ScienceDaily (Oct. 26, 2011) — Newborn mice that are exposed to bisphenol A develop changes in their spontaneous behavior and evince poorer adaptation to new environments, as well hyperactivity as young adults, according to researchers at Uppsala University. Their study also revealed that one of the brain's most important signal systems, the cholinergic signal system, is affected by bisphenol A and that the effect persisted into adulthood.

• Our environment contains a number of pollutants, including bisphenol A, which is used in plastics in a number of different applications. When plastic products are used, bisphenol A can leak out, which is especially problematic as it is used in baby bottles, tin cans, plastic containers, plastic mugs, which are used by people of all ages. Both in Sweden and globally, bisphenol A is widely used, and the substance has been found in human placentas, fetuses, and breast milk.

In recent years measurable amounts of bisphenol have been found in dust from regular homes, but opinion differs regarding any negative effects of bisphenol A, and risk assessments from various parts of the world present contradictory recommendations, even though the information used comes from the same research reports. In Sweden, the Swedish Chemicals Agency and the Medical Products Agency are working on a ban for bisphenol A in baby bottles and certain other plastic products.

In humans and mammals, the brain develops intensively during a limited period of time. In human babies, this brain development period runs from the seventh month of gestation through the first two years of life. The corresponding period for mice takes place during the 3-4 first weeks after birth. Uppsala researchers have shown in previous research studies that various toxic compounds can induce permanent damage to brain function when they are administered to newborn mice during this developmental period. Examples of such compounds are so-called brominated flame-retardants, polychlorinated biphenyls (PCBs), and DDT.

In an entirely new study, these researchers examined whether exposure to bisphenol A during the neonatal period can cause permanent damage to brain function. In the experiment different doses of bisphenol A were given to mice when they were ten days old. The mice underwent a so-called spontaneous behavior test as young adults, in which they were made to change cages from their well-known home cage to another identical one during one hour. Normal mice are very active during the first 20 minutes, exploring the new home environment. This activity declines during the next 20 minutes, and in the final 20 minutes it drops even more, and the mice settle down and sleep.

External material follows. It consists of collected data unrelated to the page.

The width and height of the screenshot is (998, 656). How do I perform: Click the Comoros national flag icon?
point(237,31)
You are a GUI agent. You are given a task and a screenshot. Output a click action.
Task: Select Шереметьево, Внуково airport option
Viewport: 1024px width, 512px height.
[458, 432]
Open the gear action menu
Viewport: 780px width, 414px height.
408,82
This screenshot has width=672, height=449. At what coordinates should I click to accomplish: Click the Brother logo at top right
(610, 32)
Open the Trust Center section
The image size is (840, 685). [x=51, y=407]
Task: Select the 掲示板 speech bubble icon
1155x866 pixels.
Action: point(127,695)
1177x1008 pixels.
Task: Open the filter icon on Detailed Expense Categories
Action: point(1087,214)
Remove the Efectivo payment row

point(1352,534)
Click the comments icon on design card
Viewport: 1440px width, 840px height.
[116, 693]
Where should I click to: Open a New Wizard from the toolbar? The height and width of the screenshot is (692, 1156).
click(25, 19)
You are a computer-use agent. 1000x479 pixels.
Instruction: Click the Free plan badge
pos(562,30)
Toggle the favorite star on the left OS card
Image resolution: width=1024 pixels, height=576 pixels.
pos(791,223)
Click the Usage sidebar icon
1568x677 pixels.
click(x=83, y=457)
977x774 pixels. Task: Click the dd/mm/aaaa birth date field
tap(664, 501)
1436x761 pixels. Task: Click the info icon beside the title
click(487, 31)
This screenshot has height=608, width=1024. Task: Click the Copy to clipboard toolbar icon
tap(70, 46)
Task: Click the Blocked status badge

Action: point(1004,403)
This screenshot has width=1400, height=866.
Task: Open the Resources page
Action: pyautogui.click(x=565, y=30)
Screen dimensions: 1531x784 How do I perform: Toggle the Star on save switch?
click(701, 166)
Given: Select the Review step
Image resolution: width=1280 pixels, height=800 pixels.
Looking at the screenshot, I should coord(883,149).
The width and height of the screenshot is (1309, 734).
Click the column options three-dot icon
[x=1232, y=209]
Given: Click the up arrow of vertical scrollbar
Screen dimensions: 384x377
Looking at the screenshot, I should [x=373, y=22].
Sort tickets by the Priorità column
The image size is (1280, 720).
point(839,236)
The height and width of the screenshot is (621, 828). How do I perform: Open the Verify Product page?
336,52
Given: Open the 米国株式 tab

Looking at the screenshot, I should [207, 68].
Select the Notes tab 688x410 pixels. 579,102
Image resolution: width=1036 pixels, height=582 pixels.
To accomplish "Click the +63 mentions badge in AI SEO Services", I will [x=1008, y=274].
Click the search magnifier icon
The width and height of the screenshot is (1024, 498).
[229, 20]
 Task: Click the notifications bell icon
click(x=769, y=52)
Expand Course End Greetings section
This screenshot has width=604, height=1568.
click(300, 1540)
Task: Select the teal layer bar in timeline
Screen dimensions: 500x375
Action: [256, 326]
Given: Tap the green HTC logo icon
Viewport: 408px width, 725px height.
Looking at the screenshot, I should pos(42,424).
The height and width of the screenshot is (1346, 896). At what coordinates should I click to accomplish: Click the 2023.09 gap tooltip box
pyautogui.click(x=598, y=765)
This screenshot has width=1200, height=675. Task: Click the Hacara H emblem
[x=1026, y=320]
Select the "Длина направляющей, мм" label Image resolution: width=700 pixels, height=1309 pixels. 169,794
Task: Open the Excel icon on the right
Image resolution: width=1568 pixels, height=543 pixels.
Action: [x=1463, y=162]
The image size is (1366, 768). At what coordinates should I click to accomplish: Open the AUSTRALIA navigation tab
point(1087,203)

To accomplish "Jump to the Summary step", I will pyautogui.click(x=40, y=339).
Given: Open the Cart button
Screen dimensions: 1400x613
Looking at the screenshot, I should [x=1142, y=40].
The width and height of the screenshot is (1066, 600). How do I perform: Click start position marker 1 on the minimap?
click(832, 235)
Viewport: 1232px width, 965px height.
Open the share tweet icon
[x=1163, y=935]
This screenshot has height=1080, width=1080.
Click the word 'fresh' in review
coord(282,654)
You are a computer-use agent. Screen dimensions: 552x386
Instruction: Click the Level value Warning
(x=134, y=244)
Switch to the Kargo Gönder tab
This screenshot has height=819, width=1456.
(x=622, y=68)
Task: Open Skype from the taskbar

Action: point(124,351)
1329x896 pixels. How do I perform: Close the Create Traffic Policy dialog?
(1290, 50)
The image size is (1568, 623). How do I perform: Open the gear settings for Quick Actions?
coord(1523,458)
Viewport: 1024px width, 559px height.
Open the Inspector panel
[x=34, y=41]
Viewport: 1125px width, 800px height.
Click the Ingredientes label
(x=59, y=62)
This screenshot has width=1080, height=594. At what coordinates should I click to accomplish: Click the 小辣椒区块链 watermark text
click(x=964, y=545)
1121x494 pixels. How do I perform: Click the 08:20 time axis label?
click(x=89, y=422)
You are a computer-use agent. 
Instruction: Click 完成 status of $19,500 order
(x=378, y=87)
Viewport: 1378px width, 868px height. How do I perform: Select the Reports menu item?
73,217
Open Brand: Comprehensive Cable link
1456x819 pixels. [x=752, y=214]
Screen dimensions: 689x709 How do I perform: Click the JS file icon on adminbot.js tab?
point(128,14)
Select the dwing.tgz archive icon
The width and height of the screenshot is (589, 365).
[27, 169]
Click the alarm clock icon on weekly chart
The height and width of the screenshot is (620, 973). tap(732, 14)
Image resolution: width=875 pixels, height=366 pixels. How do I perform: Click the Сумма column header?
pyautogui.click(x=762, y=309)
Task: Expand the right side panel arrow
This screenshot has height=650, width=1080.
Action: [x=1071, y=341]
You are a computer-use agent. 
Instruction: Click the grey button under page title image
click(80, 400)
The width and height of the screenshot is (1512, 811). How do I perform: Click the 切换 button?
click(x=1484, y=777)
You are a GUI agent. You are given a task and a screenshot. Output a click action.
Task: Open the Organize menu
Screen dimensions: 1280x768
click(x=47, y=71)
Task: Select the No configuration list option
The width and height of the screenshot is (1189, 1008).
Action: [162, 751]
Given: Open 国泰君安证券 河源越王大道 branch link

"In our study we found that a single exposure to bisphenol A during the short critical period of brain development in the neonatal period leads to changes in spontaneous behavior and poorer adaptation to new environments, as well as hyperactivity among young adult mice. When this is examined again later in their adult life, these functional disturbances persist, which indicates that the damage is permanent and do not in fact disappear," says Henrik Viberg at the Department of Organism Biology.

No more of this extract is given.